(Stored data)

.....

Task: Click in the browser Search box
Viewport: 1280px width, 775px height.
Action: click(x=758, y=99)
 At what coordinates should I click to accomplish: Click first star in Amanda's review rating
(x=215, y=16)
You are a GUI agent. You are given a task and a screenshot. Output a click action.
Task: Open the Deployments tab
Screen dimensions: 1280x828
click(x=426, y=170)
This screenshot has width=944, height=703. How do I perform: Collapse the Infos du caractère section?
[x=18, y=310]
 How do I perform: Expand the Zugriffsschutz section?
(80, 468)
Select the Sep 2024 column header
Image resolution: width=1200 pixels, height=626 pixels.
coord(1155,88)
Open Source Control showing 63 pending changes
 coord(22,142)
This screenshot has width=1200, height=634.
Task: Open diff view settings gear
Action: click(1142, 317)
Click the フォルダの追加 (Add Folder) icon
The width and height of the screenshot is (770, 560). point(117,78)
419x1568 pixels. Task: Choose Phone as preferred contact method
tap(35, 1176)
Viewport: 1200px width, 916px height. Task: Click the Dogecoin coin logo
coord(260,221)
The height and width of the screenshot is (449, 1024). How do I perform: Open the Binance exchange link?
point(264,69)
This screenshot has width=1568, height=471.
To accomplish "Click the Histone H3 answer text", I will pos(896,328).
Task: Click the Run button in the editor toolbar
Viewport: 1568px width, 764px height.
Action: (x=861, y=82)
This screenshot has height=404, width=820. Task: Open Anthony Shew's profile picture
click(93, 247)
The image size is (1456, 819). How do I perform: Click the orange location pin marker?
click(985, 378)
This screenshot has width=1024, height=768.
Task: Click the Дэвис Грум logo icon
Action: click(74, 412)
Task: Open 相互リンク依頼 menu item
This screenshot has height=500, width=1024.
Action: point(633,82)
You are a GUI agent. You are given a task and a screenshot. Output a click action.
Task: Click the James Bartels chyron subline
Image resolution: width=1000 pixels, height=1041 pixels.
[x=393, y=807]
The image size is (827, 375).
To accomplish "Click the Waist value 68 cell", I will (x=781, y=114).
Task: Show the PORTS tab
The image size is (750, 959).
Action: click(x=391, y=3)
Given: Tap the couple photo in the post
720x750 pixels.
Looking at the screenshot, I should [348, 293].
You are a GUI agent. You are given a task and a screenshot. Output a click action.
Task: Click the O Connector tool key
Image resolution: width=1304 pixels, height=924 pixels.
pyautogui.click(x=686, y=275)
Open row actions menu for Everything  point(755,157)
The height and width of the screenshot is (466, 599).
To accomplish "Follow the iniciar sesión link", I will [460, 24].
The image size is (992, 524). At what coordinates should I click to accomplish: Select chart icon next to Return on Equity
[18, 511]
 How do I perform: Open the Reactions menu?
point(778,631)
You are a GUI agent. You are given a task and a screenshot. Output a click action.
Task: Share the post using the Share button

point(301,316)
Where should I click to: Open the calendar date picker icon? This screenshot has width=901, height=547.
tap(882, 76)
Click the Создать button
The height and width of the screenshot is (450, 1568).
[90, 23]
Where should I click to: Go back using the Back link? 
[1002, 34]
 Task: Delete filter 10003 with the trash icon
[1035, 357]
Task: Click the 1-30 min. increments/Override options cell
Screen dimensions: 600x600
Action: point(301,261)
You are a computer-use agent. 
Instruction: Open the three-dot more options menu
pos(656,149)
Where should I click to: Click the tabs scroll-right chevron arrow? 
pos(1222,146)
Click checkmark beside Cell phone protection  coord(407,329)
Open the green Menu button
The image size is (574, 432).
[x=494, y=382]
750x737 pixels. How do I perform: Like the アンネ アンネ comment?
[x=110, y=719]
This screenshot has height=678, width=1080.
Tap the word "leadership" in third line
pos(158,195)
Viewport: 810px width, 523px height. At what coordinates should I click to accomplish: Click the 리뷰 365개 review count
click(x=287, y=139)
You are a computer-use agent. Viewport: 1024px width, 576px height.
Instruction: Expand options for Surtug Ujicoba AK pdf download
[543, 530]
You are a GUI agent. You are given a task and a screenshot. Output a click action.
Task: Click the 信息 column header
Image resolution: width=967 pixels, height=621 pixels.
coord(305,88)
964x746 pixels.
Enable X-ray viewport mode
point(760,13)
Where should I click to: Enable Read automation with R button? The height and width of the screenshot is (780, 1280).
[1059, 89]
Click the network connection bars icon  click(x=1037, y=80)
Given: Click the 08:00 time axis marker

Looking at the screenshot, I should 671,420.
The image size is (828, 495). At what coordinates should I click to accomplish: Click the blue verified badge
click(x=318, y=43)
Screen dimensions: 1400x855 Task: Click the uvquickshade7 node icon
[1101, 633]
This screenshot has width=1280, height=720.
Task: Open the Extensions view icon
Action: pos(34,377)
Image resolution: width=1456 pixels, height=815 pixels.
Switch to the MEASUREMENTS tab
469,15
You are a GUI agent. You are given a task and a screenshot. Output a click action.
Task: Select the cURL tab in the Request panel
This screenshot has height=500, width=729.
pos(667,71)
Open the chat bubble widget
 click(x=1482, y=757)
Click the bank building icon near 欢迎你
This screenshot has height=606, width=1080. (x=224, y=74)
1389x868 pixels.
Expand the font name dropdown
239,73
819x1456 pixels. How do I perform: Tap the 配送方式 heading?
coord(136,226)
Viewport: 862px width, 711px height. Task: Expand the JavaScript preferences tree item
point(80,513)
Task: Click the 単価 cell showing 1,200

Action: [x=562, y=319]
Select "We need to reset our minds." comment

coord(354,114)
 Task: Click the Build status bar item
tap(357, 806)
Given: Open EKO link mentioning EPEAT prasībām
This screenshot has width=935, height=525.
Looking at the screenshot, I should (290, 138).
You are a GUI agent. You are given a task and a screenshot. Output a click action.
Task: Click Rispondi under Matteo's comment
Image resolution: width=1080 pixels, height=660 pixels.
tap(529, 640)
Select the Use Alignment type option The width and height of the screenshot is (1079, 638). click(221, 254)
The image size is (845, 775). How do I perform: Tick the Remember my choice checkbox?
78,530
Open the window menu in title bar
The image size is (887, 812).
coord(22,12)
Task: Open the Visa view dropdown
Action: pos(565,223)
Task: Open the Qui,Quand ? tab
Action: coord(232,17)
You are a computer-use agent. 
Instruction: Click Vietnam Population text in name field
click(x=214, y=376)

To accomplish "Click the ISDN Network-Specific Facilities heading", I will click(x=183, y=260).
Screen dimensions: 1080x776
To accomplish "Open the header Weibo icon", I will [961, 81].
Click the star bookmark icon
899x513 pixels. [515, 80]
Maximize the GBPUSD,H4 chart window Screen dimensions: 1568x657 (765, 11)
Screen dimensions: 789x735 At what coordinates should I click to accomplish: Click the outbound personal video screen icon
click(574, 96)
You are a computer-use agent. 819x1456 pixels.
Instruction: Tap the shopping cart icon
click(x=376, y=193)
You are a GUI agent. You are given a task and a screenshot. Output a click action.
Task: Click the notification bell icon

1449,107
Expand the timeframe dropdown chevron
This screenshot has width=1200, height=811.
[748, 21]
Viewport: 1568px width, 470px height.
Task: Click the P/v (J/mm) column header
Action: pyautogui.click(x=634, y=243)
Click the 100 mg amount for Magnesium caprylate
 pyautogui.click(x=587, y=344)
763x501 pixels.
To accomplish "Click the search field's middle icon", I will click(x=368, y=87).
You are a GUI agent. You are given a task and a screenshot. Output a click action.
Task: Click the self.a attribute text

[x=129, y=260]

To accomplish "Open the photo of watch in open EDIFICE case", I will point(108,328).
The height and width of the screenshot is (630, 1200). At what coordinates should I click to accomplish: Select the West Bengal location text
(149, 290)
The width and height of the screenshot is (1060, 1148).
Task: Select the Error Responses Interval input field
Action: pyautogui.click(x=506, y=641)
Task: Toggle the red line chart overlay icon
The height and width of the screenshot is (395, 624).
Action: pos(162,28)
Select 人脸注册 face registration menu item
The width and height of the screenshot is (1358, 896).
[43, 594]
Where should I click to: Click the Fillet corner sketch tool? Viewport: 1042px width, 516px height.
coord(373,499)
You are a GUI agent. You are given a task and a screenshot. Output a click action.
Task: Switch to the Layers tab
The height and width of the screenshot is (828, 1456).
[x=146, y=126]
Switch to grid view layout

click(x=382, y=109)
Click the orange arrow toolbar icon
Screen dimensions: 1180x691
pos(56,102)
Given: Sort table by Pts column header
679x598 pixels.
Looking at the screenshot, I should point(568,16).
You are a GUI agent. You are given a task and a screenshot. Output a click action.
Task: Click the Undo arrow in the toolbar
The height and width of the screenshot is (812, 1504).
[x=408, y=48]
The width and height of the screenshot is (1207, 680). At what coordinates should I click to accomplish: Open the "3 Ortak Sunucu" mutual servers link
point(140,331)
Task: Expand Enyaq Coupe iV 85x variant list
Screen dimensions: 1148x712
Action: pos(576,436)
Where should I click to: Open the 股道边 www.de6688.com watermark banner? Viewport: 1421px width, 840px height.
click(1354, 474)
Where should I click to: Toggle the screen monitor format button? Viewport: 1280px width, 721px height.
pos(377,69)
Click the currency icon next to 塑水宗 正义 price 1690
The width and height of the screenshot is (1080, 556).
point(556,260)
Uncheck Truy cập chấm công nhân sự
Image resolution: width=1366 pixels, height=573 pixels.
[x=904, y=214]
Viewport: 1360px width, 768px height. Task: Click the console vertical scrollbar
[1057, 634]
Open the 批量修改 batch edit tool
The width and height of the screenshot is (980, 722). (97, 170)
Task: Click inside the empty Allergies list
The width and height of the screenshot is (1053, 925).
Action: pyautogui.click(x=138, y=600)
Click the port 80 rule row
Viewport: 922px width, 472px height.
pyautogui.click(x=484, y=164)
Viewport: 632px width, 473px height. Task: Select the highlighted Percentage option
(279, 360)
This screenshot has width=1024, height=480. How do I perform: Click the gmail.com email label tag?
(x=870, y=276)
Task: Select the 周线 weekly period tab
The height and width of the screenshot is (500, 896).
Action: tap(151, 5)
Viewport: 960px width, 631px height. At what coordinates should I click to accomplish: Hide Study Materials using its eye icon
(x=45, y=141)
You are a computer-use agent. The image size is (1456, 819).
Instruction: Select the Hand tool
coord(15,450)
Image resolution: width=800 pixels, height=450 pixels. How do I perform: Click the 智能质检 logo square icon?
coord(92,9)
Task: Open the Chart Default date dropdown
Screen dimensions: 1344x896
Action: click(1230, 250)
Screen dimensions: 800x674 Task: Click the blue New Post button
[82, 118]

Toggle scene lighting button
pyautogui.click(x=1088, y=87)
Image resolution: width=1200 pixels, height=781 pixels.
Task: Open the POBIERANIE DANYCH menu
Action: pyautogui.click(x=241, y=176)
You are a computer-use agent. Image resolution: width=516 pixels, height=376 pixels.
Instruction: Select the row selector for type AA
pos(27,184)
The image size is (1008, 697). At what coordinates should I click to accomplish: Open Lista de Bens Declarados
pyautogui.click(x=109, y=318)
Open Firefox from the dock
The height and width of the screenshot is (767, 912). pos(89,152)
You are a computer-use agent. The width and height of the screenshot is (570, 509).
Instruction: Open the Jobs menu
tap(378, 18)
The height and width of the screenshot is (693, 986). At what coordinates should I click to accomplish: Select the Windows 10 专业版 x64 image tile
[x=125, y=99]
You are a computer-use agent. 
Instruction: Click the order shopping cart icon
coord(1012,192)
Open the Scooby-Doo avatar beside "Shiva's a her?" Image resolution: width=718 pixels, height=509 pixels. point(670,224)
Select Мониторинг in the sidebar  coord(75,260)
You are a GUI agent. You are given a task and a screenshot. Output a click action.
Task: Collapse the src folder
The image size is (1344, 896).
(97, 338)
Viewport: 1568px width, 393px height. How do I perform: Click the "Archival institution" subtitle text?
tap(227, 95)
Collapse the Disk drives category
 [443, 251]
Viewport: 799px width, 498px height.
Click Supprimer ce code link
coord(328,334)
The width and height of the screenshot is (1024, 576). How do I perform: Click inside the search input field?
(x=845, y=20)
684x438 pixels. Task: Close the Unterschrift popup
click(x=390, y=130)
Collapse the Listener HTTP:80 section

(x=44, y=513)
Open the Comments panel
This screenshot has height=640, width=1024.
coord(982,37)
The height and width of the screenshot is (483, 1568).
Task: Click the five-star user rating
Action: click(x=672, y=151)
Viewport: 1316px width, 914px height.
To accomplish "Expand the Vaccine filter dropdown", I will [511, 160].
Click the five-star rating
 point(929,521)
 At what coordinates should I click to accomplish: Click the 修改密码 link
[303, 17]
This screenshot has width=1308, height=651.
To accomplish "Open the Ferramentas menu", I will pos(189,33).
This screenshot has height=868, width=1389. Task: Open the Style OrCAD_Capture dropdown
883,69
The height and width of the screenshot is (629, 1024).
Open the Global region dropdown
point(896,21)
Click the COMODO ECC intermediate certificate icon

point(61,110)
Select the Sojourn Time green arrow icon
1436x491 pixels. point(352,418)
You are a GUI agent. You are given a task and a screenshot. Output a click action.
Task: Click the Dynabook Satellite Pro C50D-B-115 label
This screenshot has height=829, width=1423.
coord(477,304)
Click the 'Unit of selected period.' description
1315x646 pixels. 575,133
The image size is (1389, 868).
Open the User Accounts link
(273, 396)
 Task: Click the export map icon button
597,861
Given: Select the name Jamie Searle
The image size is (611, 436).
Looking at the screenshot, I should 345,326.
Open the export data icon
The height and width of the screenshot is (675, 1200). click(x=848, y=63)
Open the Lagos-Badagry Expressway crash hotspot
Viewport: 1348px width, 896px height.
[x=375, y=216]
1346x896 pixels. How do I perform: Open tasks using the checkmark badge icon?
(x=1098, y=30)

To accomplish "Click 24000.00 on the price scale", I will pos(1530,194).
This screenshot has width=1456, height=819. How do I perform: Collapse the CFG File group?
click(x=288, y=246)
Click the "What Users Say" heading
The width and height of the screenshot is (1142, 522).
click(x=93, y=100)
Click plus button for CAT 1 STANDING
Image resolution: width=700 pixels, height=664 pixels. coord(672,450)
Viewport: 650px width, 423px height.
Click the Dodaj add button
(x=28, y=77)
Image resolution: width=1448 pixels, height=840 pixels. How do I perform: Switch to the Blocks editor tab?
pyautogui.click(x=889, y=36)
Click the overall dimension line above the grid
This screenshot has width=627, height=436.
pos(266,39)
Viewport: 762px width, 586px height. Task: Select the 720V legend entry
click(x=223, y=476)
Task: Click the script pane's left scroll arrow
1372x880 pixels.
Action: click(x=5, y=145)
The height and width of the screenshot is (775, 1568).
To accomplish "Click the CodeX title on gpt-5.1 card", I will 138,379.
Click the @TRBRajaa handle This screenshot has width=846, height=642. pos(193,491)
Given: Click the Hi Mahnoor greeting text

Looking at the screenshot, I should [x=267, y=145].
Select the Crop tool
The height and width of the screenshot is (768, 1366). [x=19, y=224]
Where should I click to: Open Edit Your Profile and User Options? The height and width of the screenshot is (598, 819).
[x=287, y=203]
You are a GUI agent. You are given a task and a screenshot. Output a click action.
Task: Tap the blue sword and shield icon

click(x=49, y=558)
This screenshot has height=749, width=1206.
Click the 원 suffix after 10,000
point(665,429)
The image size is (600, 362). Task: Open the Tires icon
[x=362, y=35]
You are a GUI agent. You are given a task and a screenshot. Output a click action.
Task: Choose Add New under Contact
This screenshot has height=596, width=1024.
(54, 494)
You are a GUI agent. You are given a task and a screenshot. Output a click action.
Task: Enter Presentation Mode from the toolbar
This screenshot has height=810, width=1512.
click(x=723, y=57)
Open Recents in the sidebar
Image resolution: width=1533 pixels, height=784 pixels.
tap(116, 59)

.....

Problem statement
Update the stretch of the listing from the line containing "964x746 pixels." through the line containing "point(80,513)" by replacing "Expand" with "Open", keeping everything else the same. Return only those lines.

The answer
964x746 pixels.
Enable X-ray viewport mode
point(760,13)
Where should I click to: Enable Read automation with R button? The height and width of the screenshot is (780, 1280).
[1059, 89]
Click the network connection bars icon  click(x=1037, y=80)
Given: Click the 08:00 time axis marker

Looking at the screenshot, I should 671,420.
The image size is (828, 495). At what coordinates should I click to accomplish: Click the blue verified badge
click(x=318, y=43)
Screen dimensions: 1400x855 Task: Click the uvquickshade7 node icon
[1101, 633]
This screenshot has width=1280, height=720.
Task: Open the Extensions view icon
Action: pos(34,377)
Image resolution: width=1456 pixels, height=815 pixels.
Switch to the MEASUREMENTS tab
469,15
You are a GUI agent. You are given a task and a screenshot. Output a click action.
Task: Select the cURL tab in the Request panel
This screenshot has height=500, width=729.
pos(667,71)
Open the chat bubble widget
 click(x=1482, y=757)
Click the bank building icon near 欢迎你
This screenshot has height=606, width=1080. (x=224, y=74)
1389x868 pixels.
Open the font name dropdown
239,73
819x1456 pixels. How do I perform: Tap the 配送方式 heading?
coord(136,226)
Viewport: 862px width, 711px height. Task: Open the JavaScript preferences tree item
point(80,513)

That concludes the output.